Extract the passage of the Minya Third Day prayers report between "Yesterday, 3 November, saw" and "them in Minya.", inclusive.
[Opening Source text section]
The Coptic Church in Minya today held the Third Day prayers for the seven Copts who lost their lives on Friday 2 November in a terror shooting. The Third Day service is a Coptic tradition reminiscent of the Resurrection. It is held at the home of the deceased to comfort the grieving family. Today’s service, however, was a collective one for all seven victims, and was held at the church of al-Amir Tadros in Minya. Anba Macarius, Bishop-General of Minya, presided over the service. Huge numbers of mourners queued to offer condolences to the bereaved families; the funeral and condolence ceremonies of yesterday had seen the participation of thousands of mourners.
Yesterday, 3 November, saw the funeral service for the victims, considered martyrs of faith, at Minya’s church of al-Amir Tadros. Anba Macarius was joined by more than ten bishops in officiating the funeral. Attending was Minya Governor Qassem Hussein. The martyrs will be buried in their family tombs for the time being, Anba Macarius said, till a shrine is prepared for them in Minya.
In today’s service, Anba Macarius told the congregation: “You expressed your anger yesterday when I thanked Minya’s officials. You should know that they had stayed up all night and made considerable efforts to speed and facilitate all the procedures required till the martyrs’ bodies could be here for the funeral, also to respond to our every need. For this we have to be grateful. But we have demands which we voiced since the similar terror attack of May 2017, and which if fulfilled might have averted this incident. We demand that the road to the monastery be paved and that it be provided with communications facilities and cameras, also that more police checkpoints should be stationed there.”
[Closing Source text section]
[Opening Given records section]
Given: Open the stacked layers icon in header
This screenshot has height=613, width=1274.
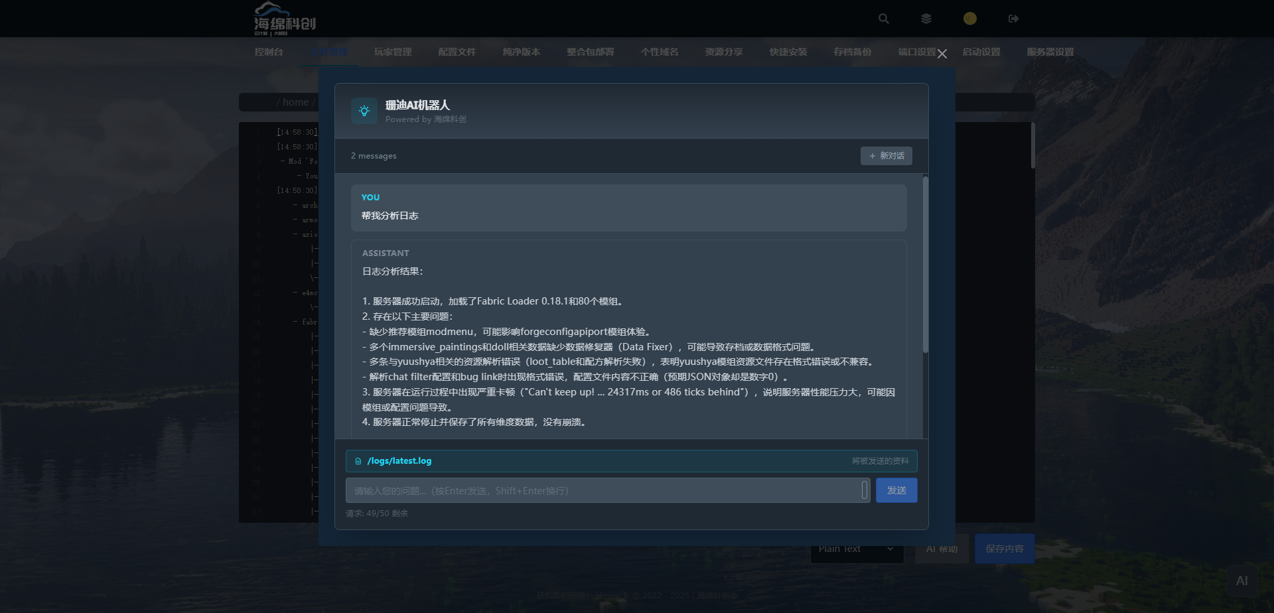Looking at the screenshot, I should (x=926, y=19).
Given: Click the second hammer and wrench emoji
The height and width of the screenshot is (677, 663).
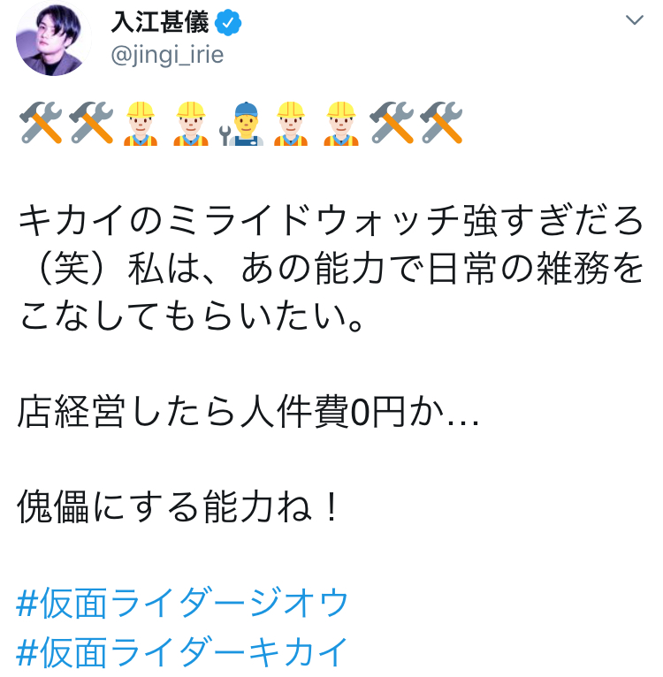Looking at the screenshot, I should 91,123.
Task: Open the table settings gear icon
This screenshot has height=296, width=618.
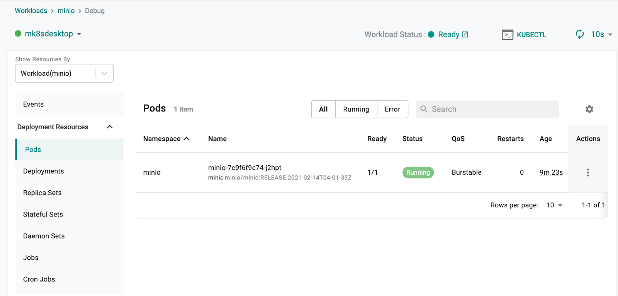Action: coord(589,109)
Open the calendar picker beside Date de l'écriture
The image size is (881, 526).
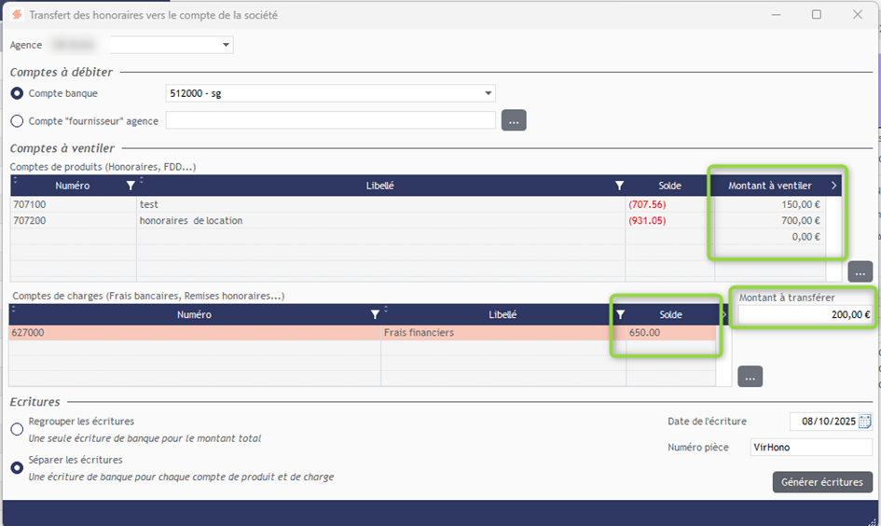864,422
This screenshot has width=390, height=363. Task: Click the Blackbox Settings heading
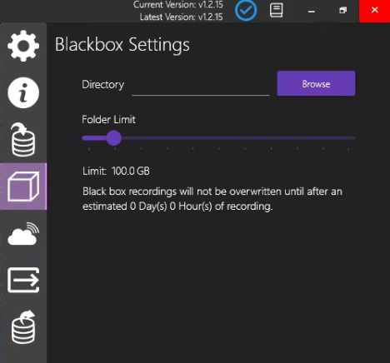point(123,44)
[Closing Given records section]
**Answer to the problem:**
Yesterday, 3 November, saw the funeral service for the victims, considered martyrs of faith, at Minya’s church of al-Amir Tadros. Anba Macarius was joined by more than ten bishops in officiating the funeral. Attending was Minya Governor Qassem Hussein. The martyrs will be buried in their family tombs for the time being, Anba Macarius said, till a shrine is prepared for them in Minya.